- [Written task] Extend the review of the 50-inch Vizio E-series TV, continuing on from its final sentence.
━━━ Text ━━━
Keep in mind, though, that for around $500, when it comes to a 50-inch TV, there is no clear winner in terms of picture quality. All have strengths and weaknesses. And stepping down slightly in size doesn’t get you enough of an increase in picture quality to offset the loss in size. So even a great-looking 40-inch TV doesn’t look enough better than the Vizio to make up for how much smaller it is.

If the best picture quality possible is your goal, check out our Best TV guide.

How we picked

$500 can get you pretty great picture quality. According to our research, spending a bit more for this size doesn’t yield much (if any) improvement in picture quality.

I also eliminated most smaller screen sizes in the same price range: 48 inches was okay, 47 was pushing it, and 46 would have to be pretty amazing to make up for its smaller size.

Off-brand TVs aren’t going to offer better picture quality than one of the major brands. Unlike many categories we cover at the Wirecutter, good TVs don’t just “happen.” There isn’t going to be a surprise no-name brand that looks better than the big names. Not this year, anyway. Maybe someday.

After making this shortlist, I queried the opinions of TV reviewers I trust. The E-series was consistently among the most positively reviewed, but only by a small amount. To be honest, the TVs in this range are “good,” but none are “great.” That’s just the nature of this part of the market.

Our Pick

The Vizio E-series wins out for having impressively dark black levels (again, a rarity in this price range of LCD), but still having a bright image. The motion resolution is OK, as is the color accuracy. Neither of the last two are standouts, but neither are “bad.” Overall the image is “very good,” which, when you consider the price, is excellent.

Input lag, important to gamers, is excellent: under 30 ms. Average for TVs is around 55 ms.

Though it seems an odd aspect to praise, no reviewer seemed to dislike the E-series. For an inexpensive LCD, that’s actually pretty impressive.

CNET liked the E-series the best, giving it a 4/5 stars and an 8/10 for performance. They concluded, “With picture quality that outdoes that of numerous more-expensive TVs, Vizio’s E series likely represents the best value of 2014.”

Digital Trends liked the E-series, as did Sound & Vision and Rtings.com.
━━━ Recorded information ━━━
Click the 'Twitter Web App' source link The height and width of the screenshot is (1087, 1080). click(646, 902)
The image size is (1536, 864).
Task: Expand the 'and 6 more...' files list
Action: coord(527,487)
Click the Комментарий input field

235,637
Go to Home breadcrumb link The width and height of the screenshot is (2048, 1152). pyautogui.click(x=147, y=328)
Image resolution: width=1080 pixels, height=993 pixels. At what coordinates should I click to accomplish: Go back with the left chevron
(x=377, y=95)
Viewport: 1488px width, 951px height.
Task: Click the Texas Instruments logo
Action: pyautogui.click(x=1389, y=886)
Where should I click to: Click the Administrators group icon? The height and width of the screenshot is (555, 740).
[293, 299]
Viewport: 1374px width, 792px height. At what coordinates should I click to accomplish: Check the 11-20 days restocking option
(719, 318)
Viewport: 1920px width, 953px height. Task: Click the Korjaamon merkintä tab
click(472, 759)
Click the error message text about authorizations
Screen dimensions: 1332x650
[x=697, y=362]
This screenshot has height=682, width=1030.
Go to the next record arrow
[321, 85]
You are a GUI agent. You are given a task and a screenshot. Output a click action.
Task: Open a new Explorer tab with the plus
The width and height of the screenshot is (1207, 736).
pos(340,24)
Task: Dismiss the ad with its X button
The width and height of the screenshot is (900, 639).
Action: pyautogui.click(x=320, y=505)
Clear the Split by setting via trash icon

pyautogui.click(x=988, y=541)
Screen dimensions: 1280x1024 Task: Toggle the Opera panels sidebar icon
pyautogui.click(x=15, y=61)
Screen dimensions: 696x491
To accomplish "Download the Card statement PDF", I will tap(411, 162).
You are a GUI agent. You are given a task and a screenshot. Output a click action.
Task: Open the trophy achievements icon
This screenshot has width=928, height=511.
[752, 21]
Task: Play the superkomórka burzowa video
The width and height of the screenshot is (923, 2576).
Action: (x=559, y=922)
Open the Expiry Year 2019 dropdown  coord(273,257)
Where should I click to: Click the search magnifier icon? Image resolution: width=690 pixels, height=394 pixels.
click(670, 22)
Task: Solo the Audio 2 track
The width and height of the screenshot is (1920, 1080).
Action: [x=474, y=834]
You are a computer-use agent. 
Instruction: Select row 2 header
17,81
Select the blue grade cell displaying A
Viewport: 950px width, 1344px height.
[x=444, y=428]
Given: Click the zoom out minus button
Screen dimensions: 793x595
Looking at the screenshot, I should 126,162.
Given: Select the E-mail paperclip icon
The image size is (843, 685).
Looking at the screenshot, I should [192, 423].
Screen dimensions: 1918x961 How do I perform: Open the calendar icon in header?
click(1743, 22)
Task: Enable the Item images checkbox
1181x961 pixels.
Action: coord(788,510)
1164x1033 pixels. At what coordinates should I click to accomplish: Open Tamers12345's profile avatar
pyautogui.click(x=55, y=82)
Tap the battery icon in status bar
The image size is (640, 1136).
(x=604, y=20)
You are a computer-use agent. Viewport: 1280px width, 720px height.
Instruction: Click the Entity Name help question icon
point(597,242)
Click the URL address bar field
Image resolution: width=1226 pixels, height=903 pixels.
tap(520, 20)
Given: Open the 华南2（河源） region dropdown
━━━
- [Answer to this task]
Consumer Reports liked the E-series the least of the major review sites (paywall), giving the 50-inch a 57/100. Their highest rating in this size is 69/100, our runner up. They felt it had “Very Good” image quality overall, praising the detail and black levels, but found the color accuracy and viewing angle to be below average (more on the latter in the Flaws section.

Flaws but not dealbreakers

Like all LCDs, the E-series has some picture quality drawbacks, most notably, motion blur and off-axis viewing. Motion blur is when the image blurs when something on screen moves (or the entire image movies, like a camera pan). The E-series uses a method to reduce motion blur called black frame insertion. CNET said this reduced blur “slightly,” but they “ended up turning off MBR because it tended to introduce flicker in some areas, particularly white fields.”

To get better motion resolution and otherwise decent picture quality, you’ll have to spend a lot more.

The other issue is off-axis viewing. The color saturation and overall picture quality decreases the further away you are from dead center. If you have a big couch, or tend to have people (you like) that sit off to the sides of a TV, consider the similarly priced 49-inch Vizio M-series. This TV doesn’t look as good straight on, but will look better than the E-series off to the side.

Lastly: sound. No TV in this range has good sound quality. In fact, with very few exceptions, no TV has good sound quality. We highly recommend checking out an inexpensive soundbar, which will sound radically better than any TV. OK, almost any TV.

Reported issues

There are reports on the E-series TVs shutting down randomly. It’s hard (if not impossible) to judge how many units are truly affected by this issue. We go into depth about this in the full guide but the short version is, from what we can tell from Amazon reviews, approximately 4 percent of people have this problem. According to Consumer Reports, LCD TVs in general have a 3-5 percent problem rate, so this is in that range.

The Vizio’s satisfaction ratio is a bit lower than the top competition, which isn’t ideal, but all are fairly close. 76 percent (4 and 5 stars) are happy with their E-series. No TV is perfect.

If you run into these issues, Amazon has a 30-day return policy. Costco gives 90 days to members. Best Buy’s policy is 15 days. Vizio’s warranty is 1 year on parts and labor.

For now the E-series remains the pick, but if these potential issues concern you, check out our runner-up pick.

Runner-up

The Panasonic 50AS530U was liked by some reviewers more than Vizio’s E-series and by other reviewers less so. The difference was so close that it wasn’t quite enough to offset the $50 (9%) difference in price. The contrast ratio isn’t quite as good; the color accuracy is similar, as is the motion resolution. The off-axis performance is a little better.

Competition

For a full list of the TVs we considered, but didn’t pick, check out the full article.

Is now the best time to buy?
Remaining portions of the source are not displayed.